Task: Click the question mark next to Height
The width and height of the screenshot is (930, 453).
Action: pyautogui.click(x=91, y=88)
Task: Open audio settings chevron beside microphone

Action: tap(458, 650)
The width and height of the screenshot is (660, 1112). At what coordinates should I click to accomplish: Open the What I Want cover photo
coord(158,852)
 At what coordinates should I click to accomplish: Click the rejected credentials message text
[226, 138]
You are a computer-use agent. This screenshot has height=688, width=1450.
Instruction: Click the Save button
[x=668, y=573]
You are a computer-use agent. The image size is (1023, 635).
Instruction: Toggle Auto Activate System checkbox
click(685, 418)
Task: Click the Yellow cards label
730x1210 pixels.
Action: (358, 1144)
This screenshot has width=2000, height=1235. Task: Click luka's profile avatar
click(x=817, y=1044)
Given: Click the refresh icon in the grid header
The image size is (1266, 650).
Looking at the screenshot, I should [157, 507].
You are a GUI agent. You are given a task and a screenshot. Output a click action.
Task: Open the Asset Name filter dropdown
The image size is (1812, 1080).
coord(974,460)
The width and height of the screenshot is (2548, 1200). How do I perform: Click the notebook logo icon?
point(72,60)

Given exercise -
Lay out every line of the records above as a numbered list, dropping any blank lines.

Answer for the task -
1. Task: Click the question mark next to Height
2. The width and height of the screenshot is (930, 453).
3. Action: pyautogui.click(x=91, y=88)
4. Task: Open audio settings chevron beside microphone
5. Action: tap(458, 650)
6. The width and height of the screenshot is (660, 1112). At what coordinates should I click to accomplish: Open the What I Want cover photo
7. coord(158,852)
8.  At what coordinates should I click to accomplish: Click the rejected credentials message text
9. [226, 138]
10. You are a computer-use agent. This screenshot has height=688, width=1450.
11. Instruction: Click the Save button
12. [x=668, y=573]
13. You are a computer-use agent. The image size is (1023, 635).
14. Instruction: Toggle Auto Activate System checkbox
15. click(685, 418)
16. Task: Click the Yellow cards label
17. 730x1210 pixels.
18. Action: (358, 1144)
19. This screenshot has width=2000, height=1235. Task: Click luka's profile avatar
20. click(x=817, y=1044)
21. Given: Click the refresh icon in the grid header
22. The image size is (1266, 650).
23. Looking at the screenshot, I should [157, 507].
24. You are a GUI agent. You are given a task and a screenshot. Output a click action.
25. Task: Open the Asset Name filter dropdown
26. The image size is (1812, 1080).
27. coord(974,460)
28. The width and height of the screenshot is (2548, 1200). How do I perform: Click the notebook logo icon?
29. point(72,60)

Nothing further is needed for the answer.